03What is juvenile whole life insurance?
Juvenile whole life is a permanent policy bought on a child, usually by a parent or grandparent. It keeps a death benefit in force for the child’s whole life, the premium stays level, and it builds cash value the child can use later. Many policies let the child take ownership as an adult and even increase coverage without a new medical exam.
04Is a child rider better than a standalone policy?
They do different jobs. A child rider is the low-cost way to add a modest benefit to a policy you already own, often covering all your children under one small charge. A standalone juvenile whole life policy costs more but locks in lifelong coverage and builds cash value the child keeps. Many families use a rider first and consider a permanent policy later.
05Does life insurance for a child build cash value?
A permanent juvenile policy, like whole life, builds cash value that grows tax-deferred under IRC §7702. A term child rider does not build cash value; it is coverage alone.
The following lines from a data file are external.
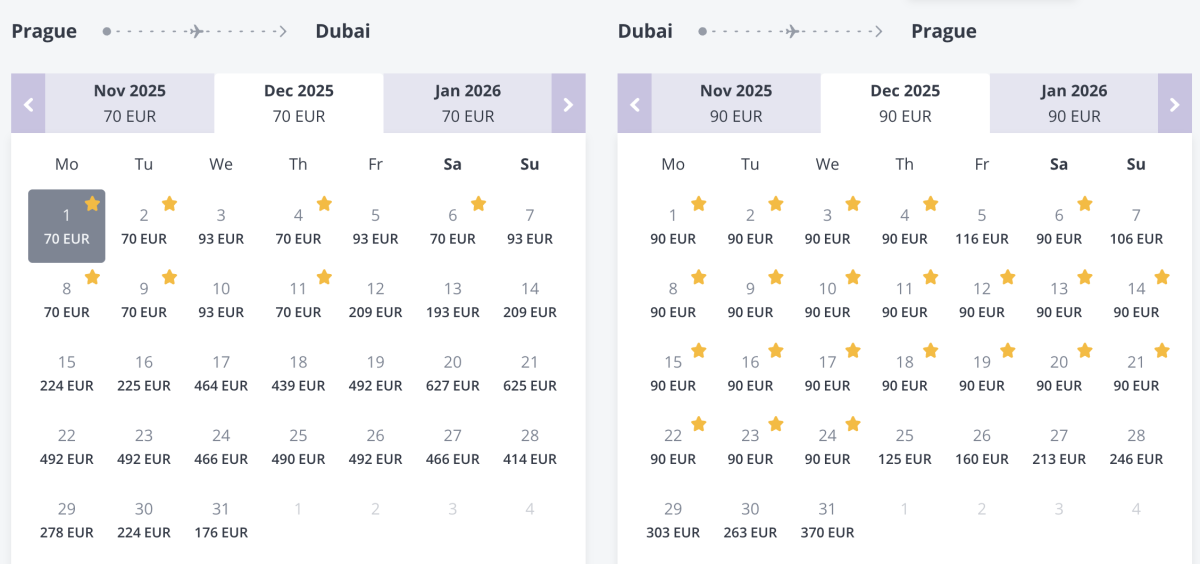Go to previous month in Dubai–Prague calendar

[x=634, y=104]
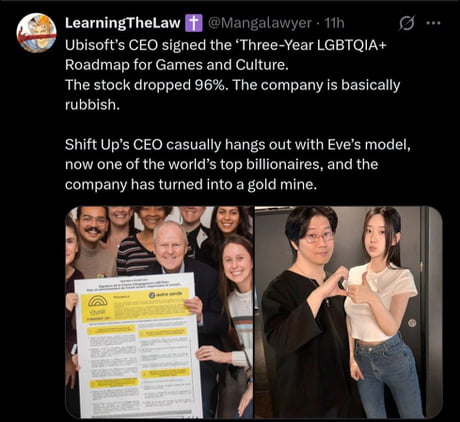
Task: Click the purple cross emoji badge
Action: [194, 23]
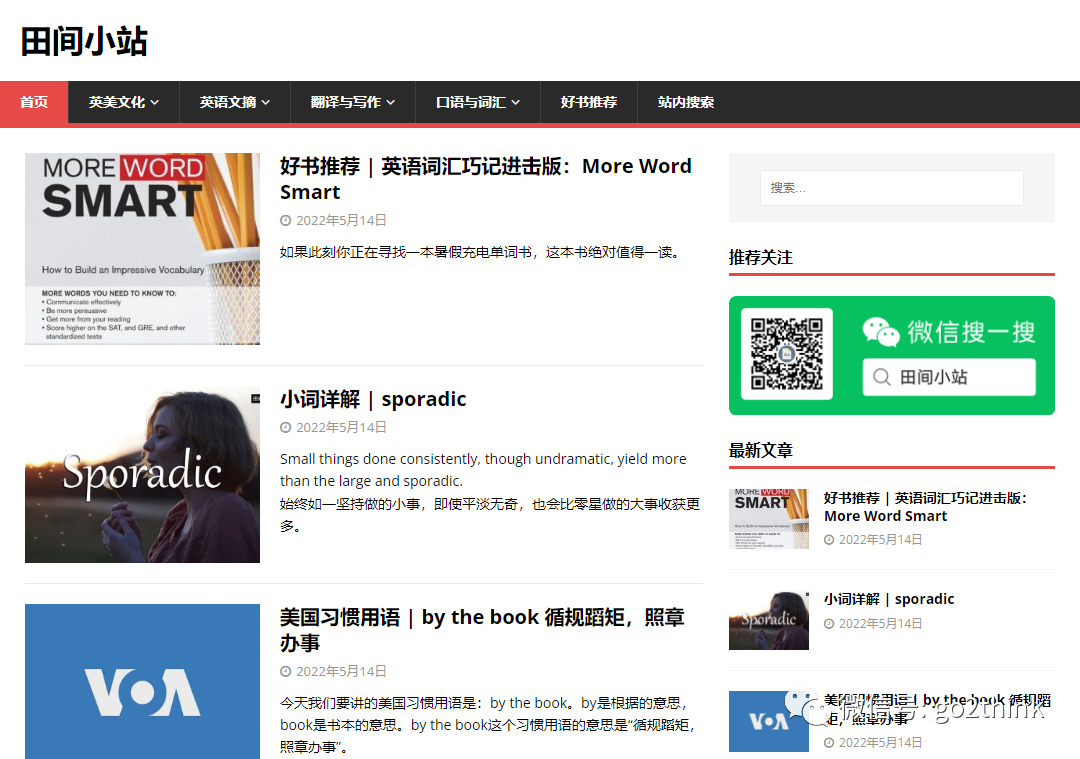The height and width of the screenshot is (759, 1080).
Task: Click the clock icon under the sporadic headline
Action: [285, 427]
Over decades the cash value inside a small whole life policy can grow into a balance the child can borrow against or use, though early growth is slow.
06Can my child keep the policy as an adult?
With most juvenile whole life policies, yes. Ownership transfers to the child at an age set in the contract, and the coverage continues at the same locked-in rate. Many policies also include a guaranteed insurability option, which lets the grown child buy more coverage at set ages without proving they are still healthy.